A name is more than a title, for nearly every name has a meaning. A name is more than  a title when actions are joined with that name. A name can also describe a person, telling us something about him.

“I am the good shepherd. The good shepherd gives His life for the sheep.” (John 10:11)

In the Holy Scriptures we are given many names that describe the Savior Jesus. Each of these names comforts us, each in its own way.

The Lord Jesus is called “Christ” (cf. Matthew 16:16). We understand that this isn’t Jesus’ last name but a name that means ‘the anointed one’ or ‘the chosen one.’ The name indicates to us that Jesus was anointed by God—chosen to be our Prophet, our Priest, and
our King.

The Lord Jesus is called “the Alpha and the Omega” (cf. Revelation 1:8, 22:13ff). This name reminds us that Jesus is the eternal God. He is pictured as the Alpha and the Omega in the Greek alphabet (A and Z), for He was there at the beginning (cf. John 1:1), is with us at all times (cf. Matthew 28:20), and will be there at the end (1 Corinthians 15:24).

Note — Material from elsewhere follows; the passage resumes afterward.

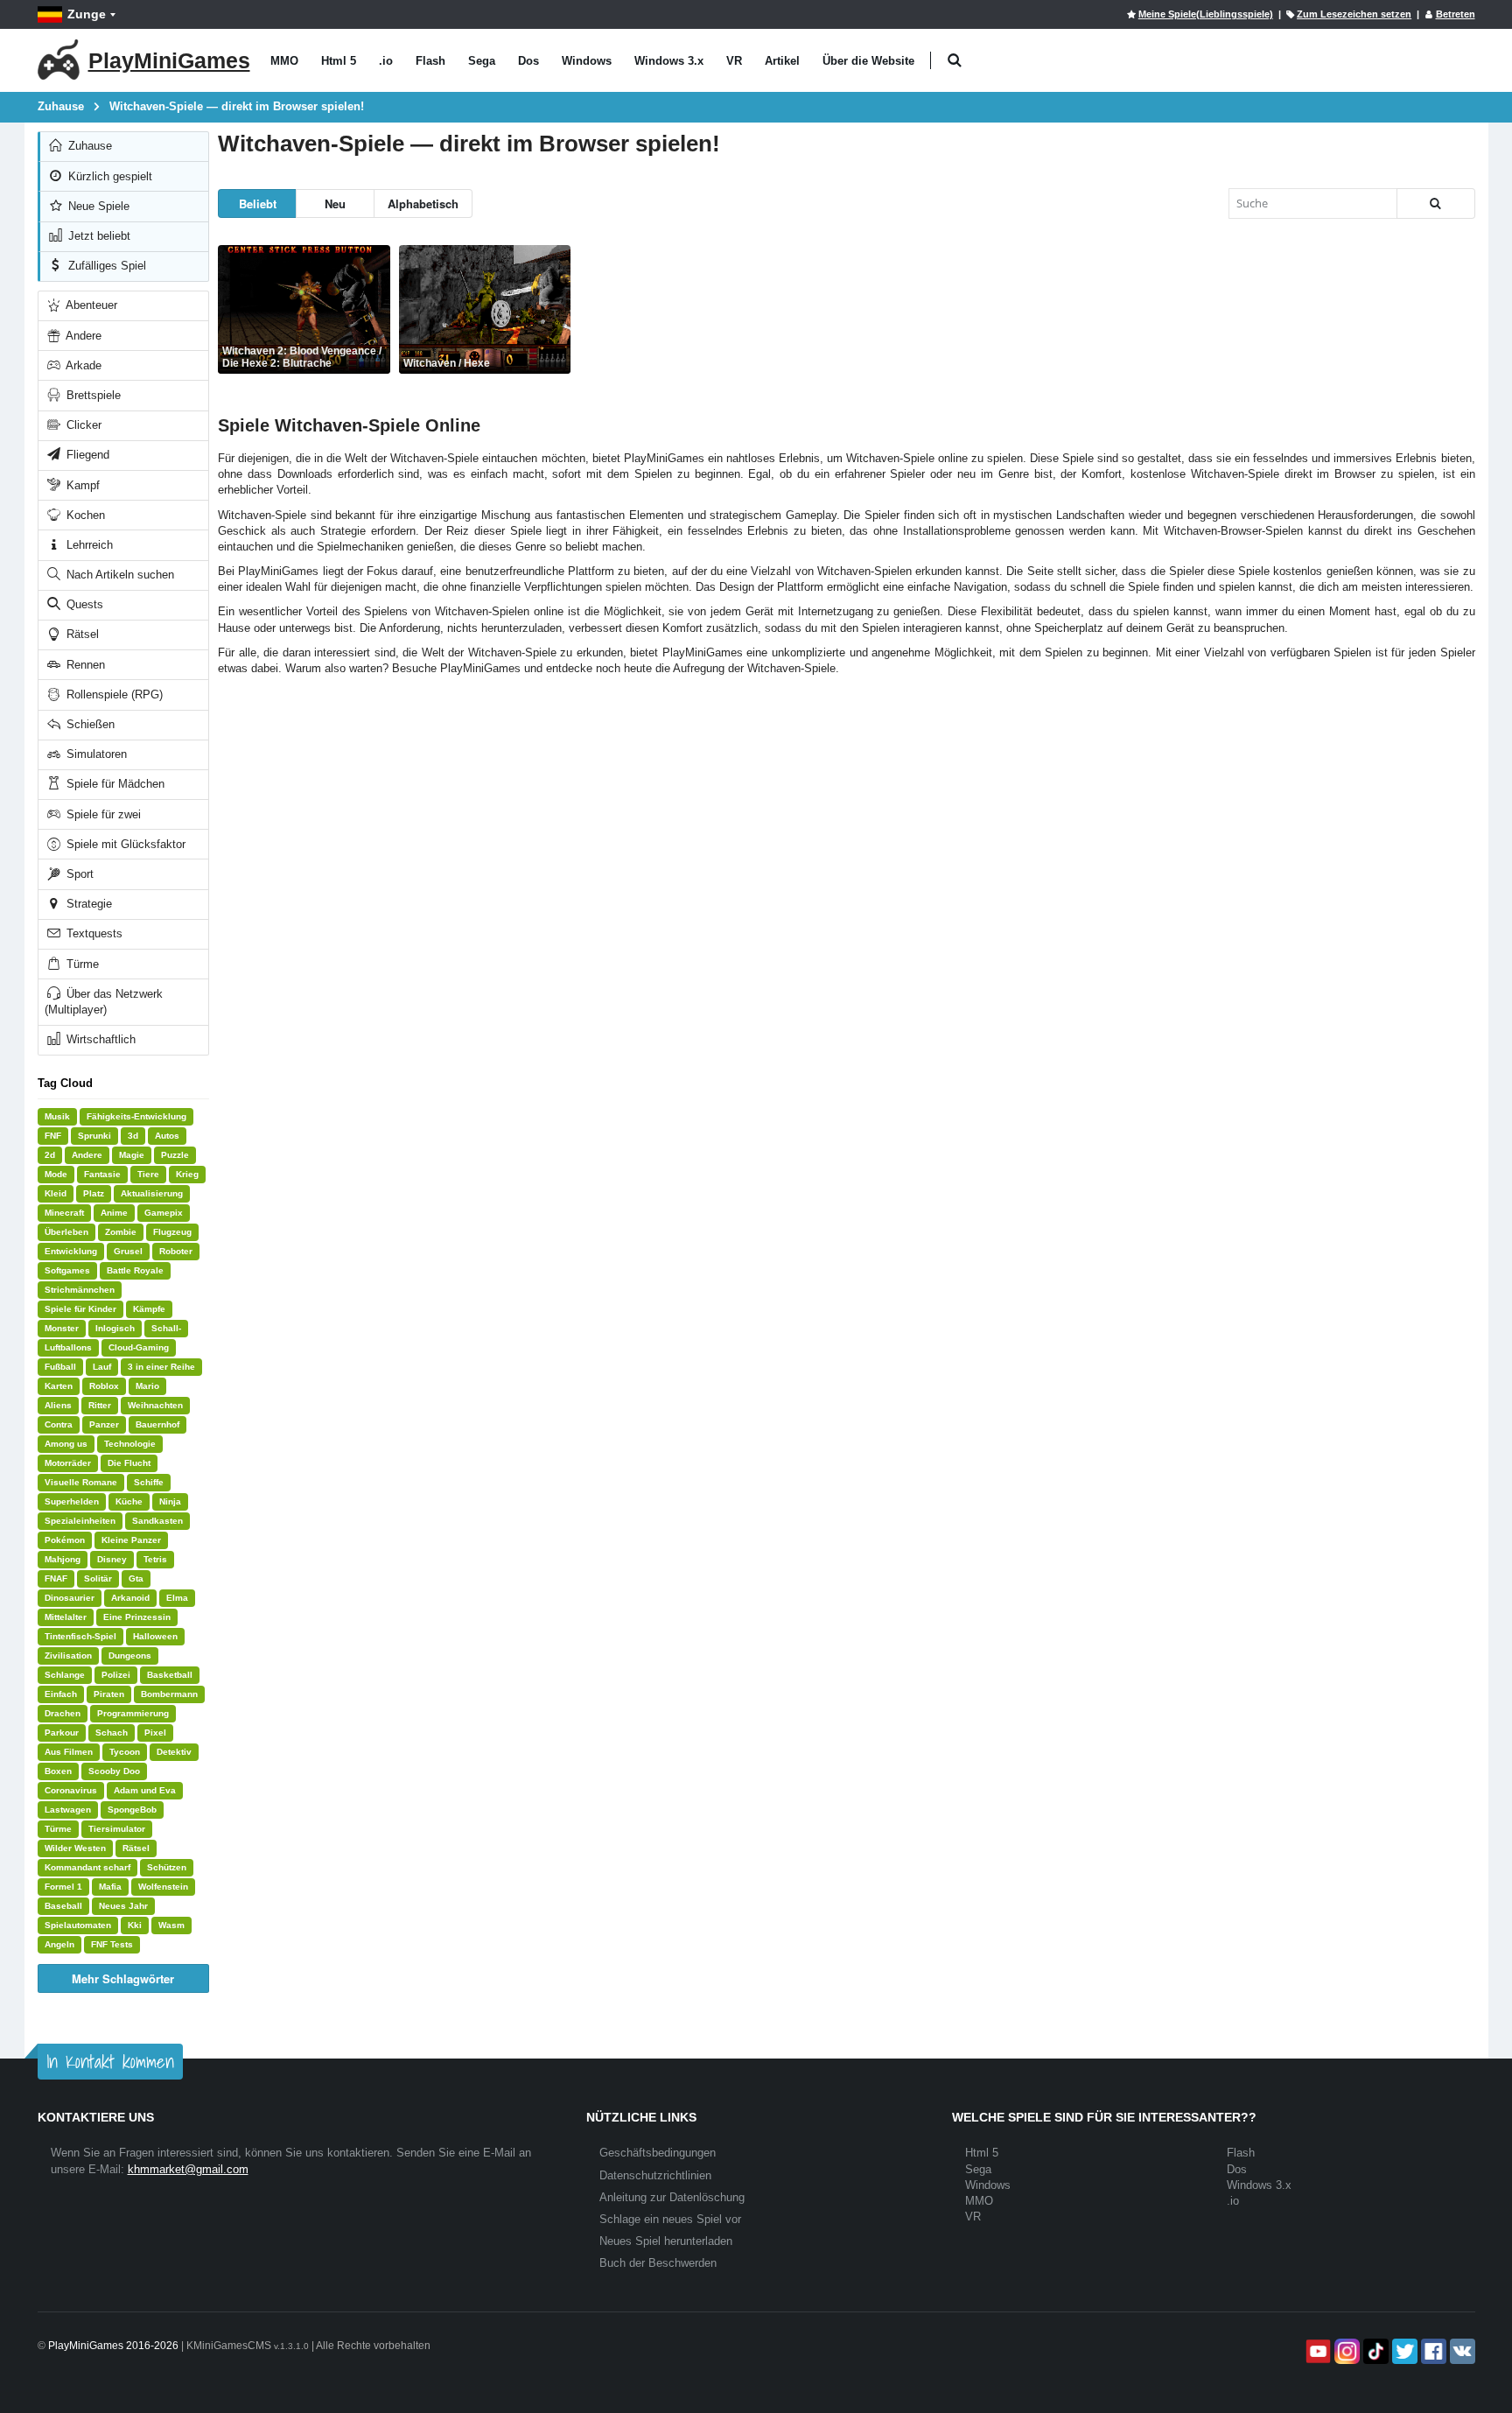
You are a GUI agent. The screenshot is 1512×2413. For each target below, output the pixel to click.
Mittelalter (66, 1617)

There are other names given to the Savior that comfort sinners (for example, “Jesus” – Matthew 1:21), but the one that stands out for me is the one Jesus used of Himself when He called Himself “the good shepherd.”

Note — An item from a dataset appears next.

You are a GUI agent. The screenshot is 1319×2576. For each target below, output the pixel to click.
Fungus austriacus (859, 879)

Jesus didn’t describe Himself as the “the warrior of Calvary” or “the conqueror of evil” but used the rather pastoral term, “the good shepherd.”

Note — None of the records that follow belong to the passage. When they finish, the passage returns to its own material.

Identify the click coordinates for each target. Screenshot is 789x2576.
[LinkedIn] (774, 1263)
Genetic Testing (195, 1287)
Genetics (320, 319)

In What Ways Is Jesus the Good Shepherd?

He is the Good Shepherd because He gives His life for the sheep (John 10:11). In this context Jesus contrasts Himself to hired shepherds (John 10:12ff) who, when push comes to shove, don’t put the needs and protection of the sheep as their primary concern. Hired shepherds run away, leaving the sheep to fend for themselves when they are in danger; by contrast, the Good Shepherd gives His life for the sheep.

We understand that we are the sheep—we and all those who believe in Him, who rely upon Him for forgiveness of sins and entrance into the Father’s House (He is also “the door of the sheep,” cf. John 10:7ff).

We see Jesus as the Good Shepherd when we realize
and confess that He died for ME! 

Now may He who from the dead
Bro’t the Shepherd of the sheep,
Jesus Christ, our King and Head,
All our souls in safety keep!

To that dear Redeemer’s praise,
Who the cov’nant sealed with blood,
Let our hearts and voices raise
Loud thanksgivings to our God.
Amen! 
(TLH #51:1,3)

He is the Good Shepherd also because He watches out for both our body and our soul. He provides for the needs of our body, and in His Word He gives food for the soul. He sends His angels to guard and defend us (Psalm 91:11-12, Hebrews 1:14), and He makes even the things we consider evil work out for our eternal good (Romans 8:28).

Jesus’ love for us extends beyond this life. He didn’t lay down His life merely to remove the consequence of sin that looms over us because of the curse of the law–eternal death, but He died also that we might live with Him forever in Heaven,
a place without sin, sorrow, or crying.

Our eternal inheritance is assured by His resurrection from the dead (cf. 1 Peter 1:3-5ff). He is the Good Shepherd who gave His life for the sheep. He is also the Good Shepherd who took up that life again on the third day—as He promised (cf. John 10:17-18)—to rule forever as the Good Shepherd.